Domino's Pizza wants to roll out self-driving delivery robots because human workers are too expensive.

The pizza giant recently partnered with Nuro to deliver pies using the startup's unmanned vehicles. The trial, set to take place in Houston this fall, represents "yet another step forward to try to get us to a place where we can reduce the dependency on the labor market and also lower our cost of delivery," Domino's CEO Richard Allison said on the earnings call this week.

Minimum-wage hikes in multiple US states and cities, record-low unemployment, and greater competition for drivers from restaurant- and grocery-delivery platforms such as Uber Eats and Instacart have inflated Domino's wage bill. Its labor costs rose 0.4 percentage points to 30.2% of store revenues in the first half of this year, meaning its operating margin inched up just 0.1% percentage point to 23%. "We're paying more to really attract and retain great team members," finance chief Jeffrey Lawrence said on the call.

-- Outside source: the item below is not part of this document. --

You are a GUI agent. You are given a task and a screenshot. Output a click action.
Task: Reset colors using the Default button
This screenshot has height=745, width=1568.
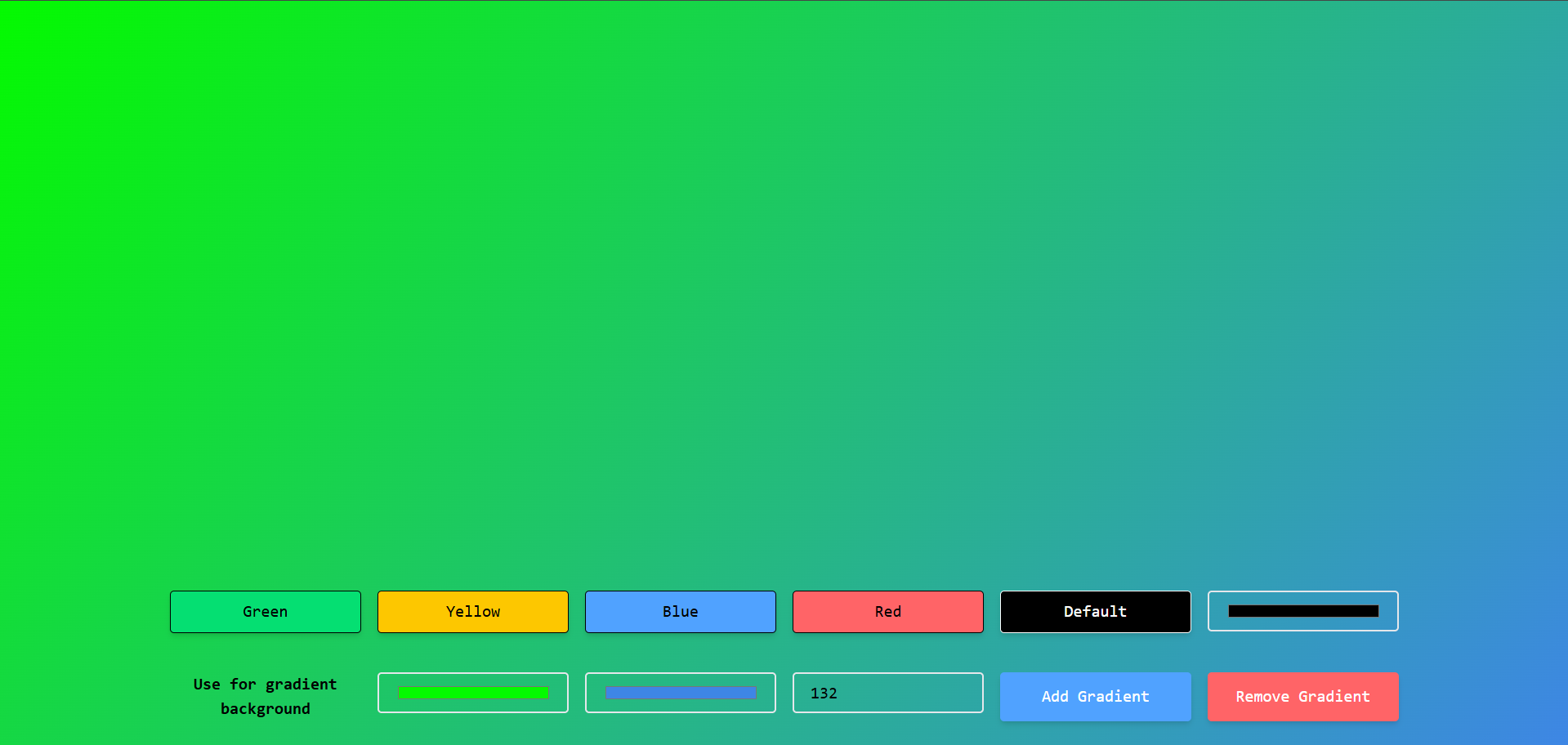[x=1095, y=611]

Part of Domino's plan to combat wage inflation is to replace its drivers with robots that don't require salaries. It's also shifting away from cars to bicycles and electric bikes in the US, as they lower delivery costs and expand the pool of potential employees. "Not everyone has an automobile and increasingly young people, in that kind of 18-year to 28-year-old range, fewer of them seem to have cars," Allison said.